Hi everyone, I’ve decided to try a new format for Blogs for a while and see the response. I’ve been reading Paul Sellers’ blogs nearly every day, and enjoy his ramblings on tools, woodworking, and life in general. So, thought I’d start sharing more of my shop life instead of focusing on one build.

Since I’m such a slow typist, I’m always behind on sharing recent projects from my shop anyway. Maybe this unrestrained format will let me introduce builds in progress and completed as I feel the need?

For the most part, the past 6 weeks have seen me struggle to keep our Farm working despite sub-freezing temps. Since we don’t have running water on the other side of the road, where the livestock live, that means hand-carrying water several times daily, and ice removal. Frustrating at the very least…

We received nearly 10” of total snowfall during the month of Feb…and it only takes ONE inch to shut down this entire county! Hey, sometimes the truth hurts.

My 1200 square foot steel shop remains uninsulated, so shop time also gets limited during extreme cold spells. I still have glues and finishes stored in a warming closet made of rigid insulation and duct tape to prevent damage from freezing. :(

Luckily, I was able to find enough time to complete my gift items for the most recent LJ Tool Swap! A handle for an ErikF-made saw plate, and a small brass mallet.
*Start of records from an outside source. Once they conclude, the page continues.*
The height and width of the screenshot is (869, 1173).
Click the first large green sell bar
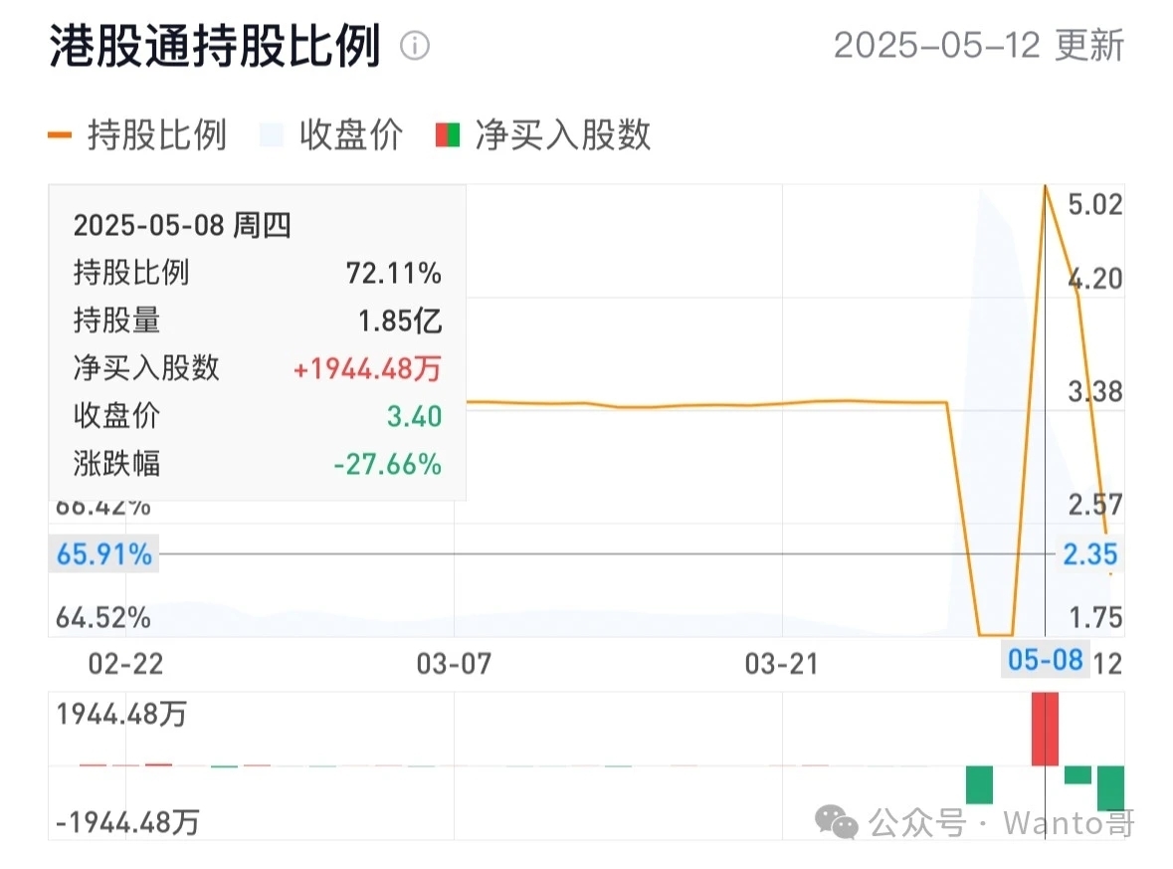[979, 784]
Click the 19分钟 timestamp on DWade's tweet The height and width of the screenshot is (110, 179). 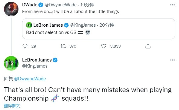pyautogui.click(x=87, y=5)
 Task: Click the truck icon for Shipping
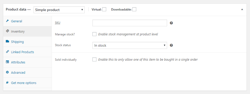click(x=7, y=42)
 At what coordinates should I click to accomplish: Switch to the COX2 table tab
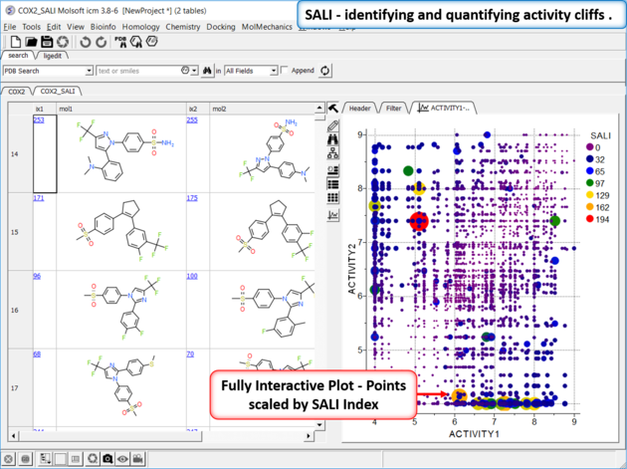coord(16,91)
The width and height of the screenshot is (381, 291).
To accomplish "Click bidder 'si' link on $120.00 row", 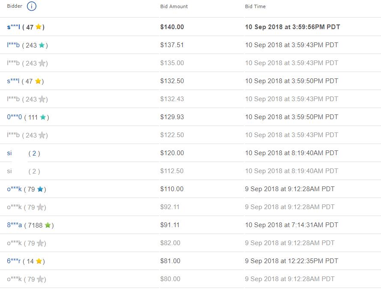I will click(x=9, y=153).
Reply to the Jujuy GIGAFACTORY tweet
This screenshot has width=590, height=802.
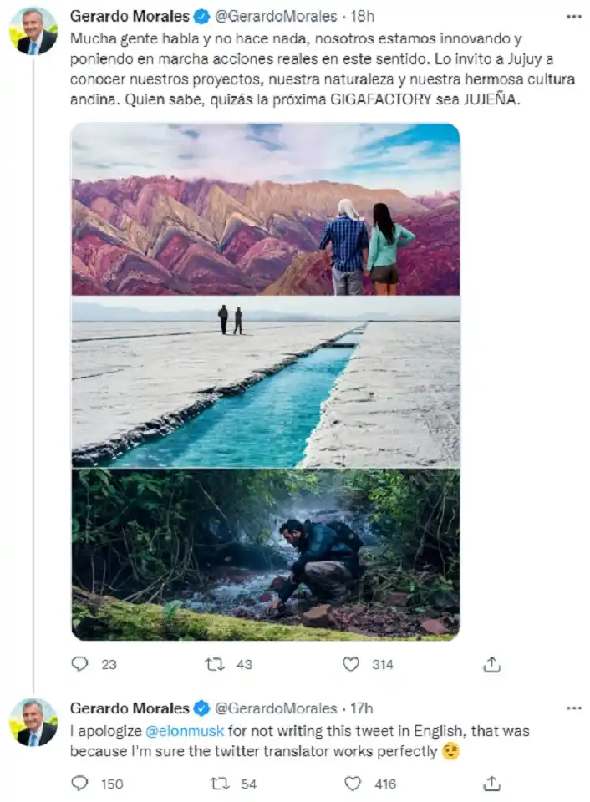tap(80, 664)
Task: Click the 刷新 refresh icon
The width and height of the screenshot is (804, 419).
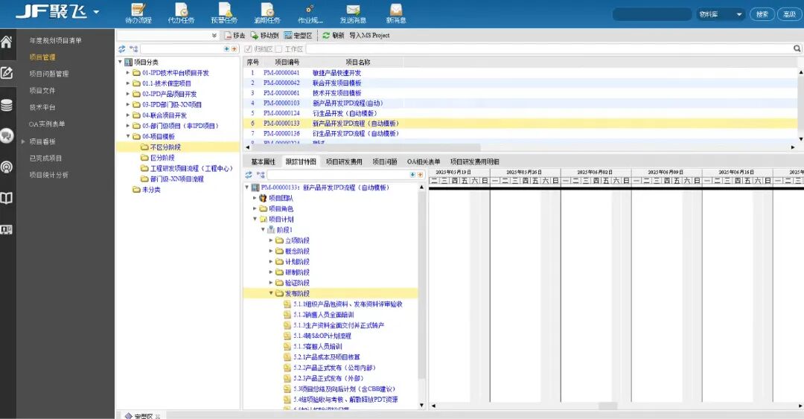Action: pos(326,35)
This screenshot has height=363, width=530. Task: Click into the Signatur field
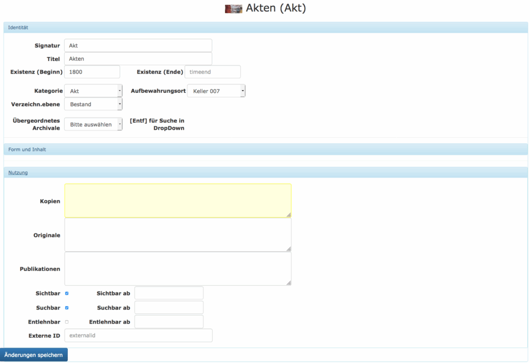138,46
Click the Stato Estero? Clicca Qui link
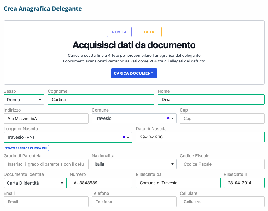This screenshot has width=268, height=211. coord(26,148)
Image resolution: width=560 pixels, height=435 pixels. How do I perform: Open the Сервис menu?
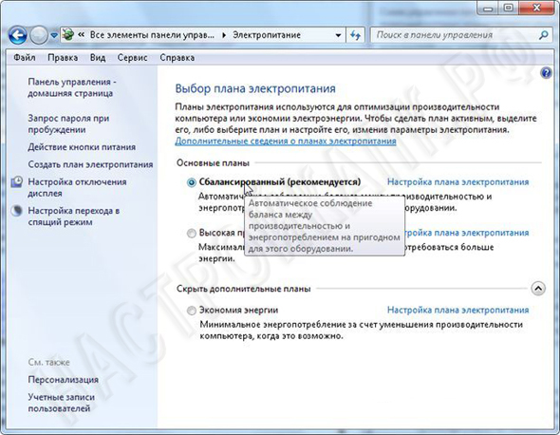132,58
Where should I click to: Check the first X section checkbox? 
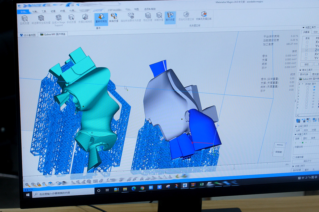pyautogui.click(x=307, y=42)
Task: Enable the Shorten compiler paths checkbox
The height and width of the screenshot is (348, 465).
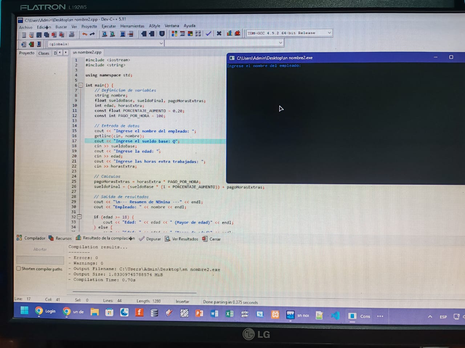Action: click(x=19, y=269)
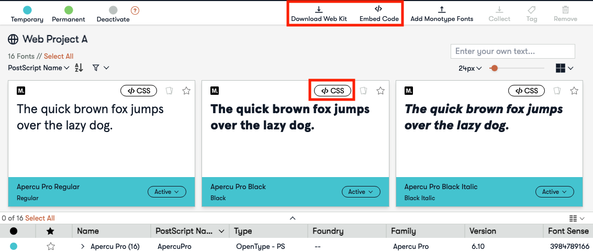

Here’s the start of the cocobolo tote…

The design is a combination of Gramercy’s and a vintage Moses Eadon, with the double nibs that I like so much. Since I allowed the deadline to sneak up on me, I chose to use power tools for most of the shaping to cut down on time. Of course, I paid the price by dealing with all the coco dust in my shop and lungs. Oh, the horror!

The finished saw came out fairly nice IMO! Brass hardware also from Erik. I wanted to attempt shaping my own hardware, but time just ran out for experiments.

I also added another piece of coco to an August-supplied brass head for a nice heavy, little mallet. Glen-Drake styled…

...wedged with Apple, and pinned with a brass thumbscrew that I shortened. This lil tool was hard to give away! :) As a small quirk in our swaps, Paul…HammerThumb…received this saw AND my previous gift which was also a saw! He also received a gift mallet recently with a coco handle, so has a pair. Luckily, the saws are different ppi, and the mallets are different weights.

I’ve come to prefer these small mallets lately while chopping the waste from DT’s. They are easier to see around and take up less space on the bench.

Speaking of DT’s, I also made a DT alignment board, a blatant copy of David Barron’s. But, after seeing August’s recent build, and watched Mr. Barron online, I could see this would make a grand tool in the shop! previously, I’ve been aligning pins and tails with cheesy clamps and planes on their side. That method works, but the board should improve my accuracy.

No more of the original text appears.